When administering medication, consider factors that may affect drug action, such as age-related considerations. For example, physiologic changes associated with the aging process, including decreased gastric motility, muscle mass, acid production, and blood flow affect drug action (Rochon, 2020). Older adults may also be more susceptible to certain adverse drug reactions. Drug interactions in older adults are a very real and dangerous problem because older adults are more likely to take multiple drugs simultaneously and because of age-related declines in hepatic and renal function (Cahir et al., 2019).

Nursing responsibilities for drug administration are summarized in Fundamentals Review 5-4. This chapter covers skills that the nurse needs to administer medications safely via multiple routes. Proper use of equipment and proper technique are imperative. Fundamentals Review 5-5 and Figure 5-1 review important guidelines related to administering parenteral medications. Nurses should be aware of the higher risk of making an error when their workflow is disrupted from either a distraction or interruption; effective reduction and management of distractions and interruptions is critical to safe medication administration and increased patient safety (Bravo et al., 2016; Hanson & Haddad, 2020; Williams et al., 2014). Medication errors predominately occur during the phases of preparing and administering medications (Hanson & Haddad, 2020).
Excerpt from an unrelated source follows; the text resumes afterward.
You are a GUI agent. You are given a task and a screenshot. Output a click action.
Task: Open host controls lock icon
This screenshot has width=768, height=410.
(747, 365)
Enhance Your Understanding

Focusing on Patient Care: Developing Clinical Reasoning

Integrated Case Study Connection

Suggested Answers for Focusing on Patient Care: Developing Clinical Reasoning and Clinical Judgment

  1. Discuss routines and rituals typically used at home with Cooper's mother. Incorporating these routines and rituals if they are safe and positive can provide a positive way to administer medication. Offer simple choices to Cooper, such as allowing him the choice of having the nurse or his mother administer the medication. A toddler may enjoy using an oral syringe to squirt the medicine into his own mouth. The nurse could also allow Cooper to act out medication administration with a favorite toy, pretending to administer liquid medication to the toy.
  2. Explore Erika's feelings related to injections and assess her knowledge of the procedure. Allow patients who are fearful of injections to talk about their fears. Answer the patient's questions truthfully and explain the nature and purpose of the injection. Taking the time to offer support often allays fears and decreases discomfort. Explain to Erika how the injection will be given. Discuss possible injection sites and allow Erika to have a say in the location used for the injection, if possible. It is very important that the nurse selects the appropriate needle length and gauge for the medication and patient criteria, including site location, patient's body size, and age. The nurse must use the correct technique to administer the injection and minimize pain. The nurse should consider use of the Z-track technique to reduce pain and discomfort related to the injection.
  3. Diabetes is a chronic illness that requires life-long self-management behaviors. However, it is important that, initially, Jonah learns the “survival skills.” “Survival skills” are basic information that patients must know to survive. Jonah should have a basic understanding of the definition of diabetes, normal blood glucose ranges and target levels; the effect of insulin and exercise; the effect of food and stress; basic treatment approaches; administration of prescribed medications, including subcutaneous insulin and oral antidiabetes medications; and meal planning. Jonah must also have an understanding of how to recognize, treat, and prevent hypoglycemia and hyperglycemia before discharge. The nurse should include information related to the importance of continued diabetes education, once the basic skills are mastered and information understood. Patient knowledge and engagement with treatment are crucial to preventing complications related to diabetes.